Giorgione – or Zorzi da Castelfranco, as he was known in Venice – was the phantom genius of Italian painting during the early 16th century, contemporary with an elderly Giovanni Bellini and a youthful Titian. During his brief existence (he died of plague in 1510, aged 33) almost nothing was known of him beyond the reality of an astounding talent. While praising Giorgione’s contribution to a “modern manner” alongside those of Leonardo and Raphael in his Lives of the Artists, Giorgio Vasari had little of genuine substance to draw on for a biography.
This semi-mythical figure gathered such a host of attributions that by 1850 his name was attached to more than 300 paintings. Since then critical scrutiny has reduced these to a mere 40, a good few of them still the subject of vigorous scholarly dispute.
A monographic exhibition is therefore nowadays unlikely. Instead, we have In the Age of Giorgione, devised by the Royal Academy’s Per Rumberg, working with curators from Bergamo and Florence, so as to embrace Giorgione’s artistic impact on the wider Italian milieu in which he worked. In this Renaissance context, influences from beyond the Alps form a crucial background element in many of the canvases exhibited here. A numinous presence in the exhibition, alongside Giorgione himself, is that of the young Albrecht Dürer, whose prodigious gifts were vitalised by two visits to Venice. His absorption with landscape, in a view of a watermill which includes himself busily sketching, is matched by Giorgione’s own passion for rocks and trees, crag-perching castles and shimmering blue distances.

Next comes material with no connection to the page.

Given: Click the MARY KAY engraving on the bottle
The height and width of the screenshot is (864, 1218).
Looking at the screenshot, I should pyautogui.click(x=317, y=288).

In the Uffizi’s Trial Of Moses or the enigmatic National Gallery’s Tramonto, nature is a dominant voice rather than a decorative undertone.
The sense of Giorgione as a restless innovator, daring others to follow his lead, receives potent emphasis among the portraits in the show. From Antonio Brocardo’s pensive downward gaze to La Vecchia, with her bleary eyes and sagging mouth, the painter looks beyond his sitter as a static icon, probing deeper into solitude and secrecy. Others took up his challenge, including Titian in his Boy with a Pipe, or the positively menacing likeness of a gimlet-eyed man gripping a money bag. Even Pordenone’s Christ Carrying the Cross creates an arresting personal moment as opposed to a sacred image pure and simple.
The game of attribution is played out amid a dazzling array of altarpieces. Is the Bellini really his? What makes a Sebastiano del Piombo not quite the genuine article? A buxom St Agatha and shadowy Judith from the unfamiliar hand of Giovanni Cariani make us long to know him better. The whole Academy show is a superb tribute to that “something fabulous and illusive” which Walter Pater detected in Giorgione – working its enchantments as powerfully on us as on the painters of his own time.